By definition, an off-grid solar installation has no grid connection, so everything relies on how much power can be generated and the size of the battery bank used for home energy storage.

A big enough set of batteries to power the home for 1 to 2 days is typical, but account needs to be taken of the difference in production efficiency across the seasons.

We know for Jackson, Mississippi that winter solar generation is 42% less than in summer, so that needs to be factored in when calculating solar panel wattage. In this case the calculation becomes:

Number of 285 watt solar panels required = 5500/490 x 100/42 = 26.72 solar panels (27)

As you can see, quite a difference!

In addition, the batteries must be capable of handling the associated compressor surge current, unless a soft-start device is installed.

Summary – Can you run a heat pump on solar?

A  medium rated heat pump can be run on solar and integrated into an existing grid-tie residential solar system by simply adding more solar panels and up-grading the inverter. Variations in seasonal solar production will be smoothed out by the net-metering credits system.

In the case of an off-grid solar system considerably more solar panels are need to meet the demand in winter and an adequately sized battery bank for energy storage.

How Many Solar Panels Are Needed To Run A Heat Pump?

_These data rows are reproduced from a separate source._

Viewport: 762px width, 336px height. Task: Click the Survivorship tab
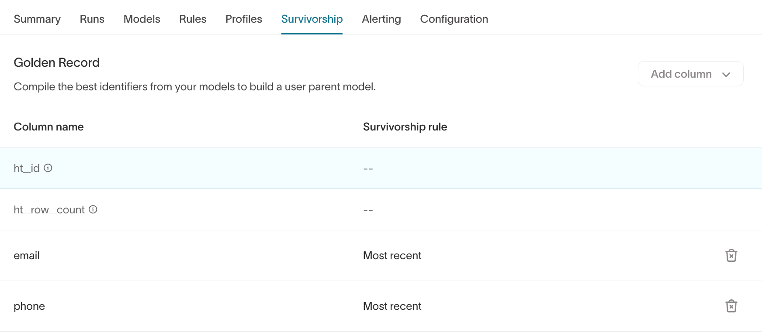tap(312, 19)
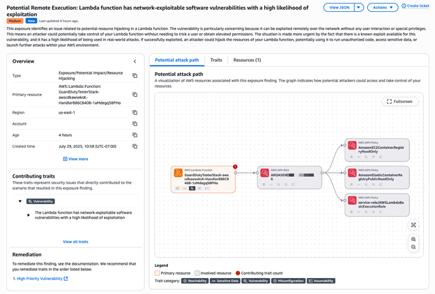Zoom out on the attack path graph
The width and height of the screenshot is (435, 294).
coord(413,247)
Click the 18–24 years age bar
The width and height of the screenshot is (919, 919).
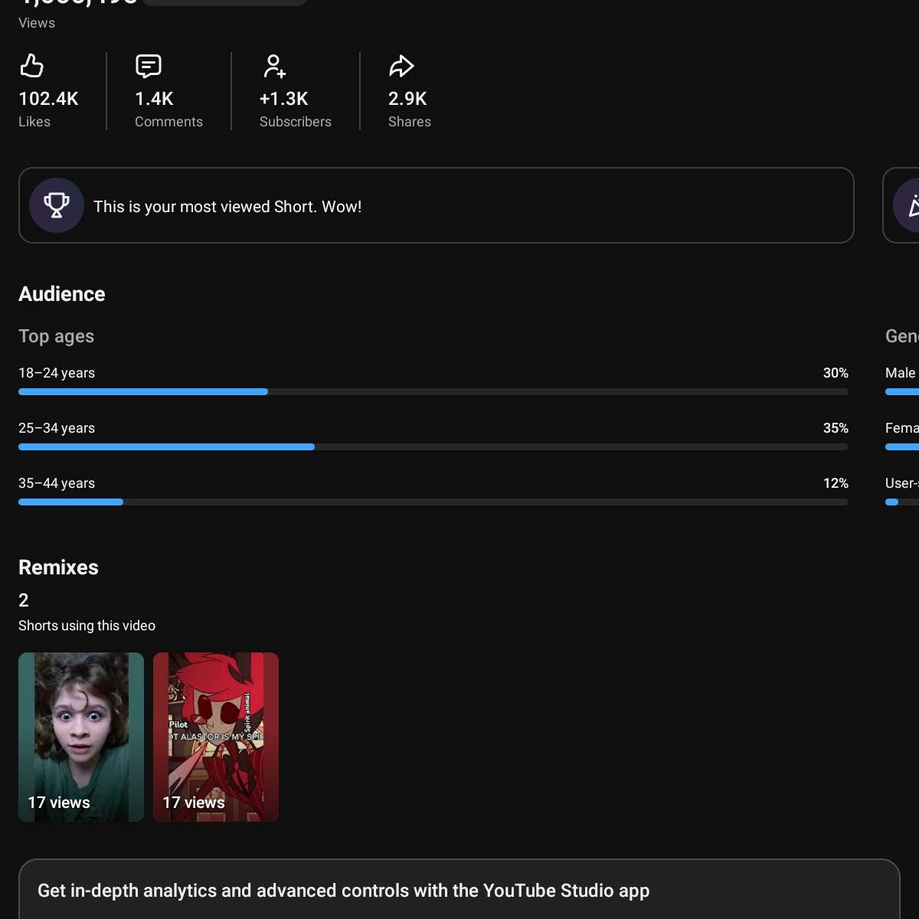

As a general rule you would need 1500 watts of solar power (5 x 300 watt solar panels) for every 1 Ton of AC heat pump rating. Energy storage in the form of deep cycle batteries and a suitably sized inverter may also be required.

People also ask

Do heat pumps use a lot of electricity?

A heat pump may sound like an expensive investment, but the benefits outweigh the costs. A typical one-to-one (single unit) will raise your electricity bill by around $75 per month – depending on where you live and how many units are in use at any given time. However, using a single unit of air conditioning could cost up to five or six times that amount!

Is it cheaper to leave heat pump on all day?

With colder temperatures arriving, it is important to make sure you are using your home’s heat pump efficiently. Leaving the machine on when not in use can be expensive and wasteful. The best way to ensure that happens? Plan ahead for times where you know there will be a low need for heating as well as high demand periods so both extremes have time to recover before switching back again!

Should I turn off my heat pump at night?

Even when it’s cold, a heat pump can keep you warm. But if your house doesn’t have good insulation and the temperature drops quickly at night, then turning off the heat pump during that time is better than allowing all of its energy to go out into nothingness through outside air vents or cracks in ceilings or walls where there are no windows. If possible, use thick covers on top of mattresses for extra warmth!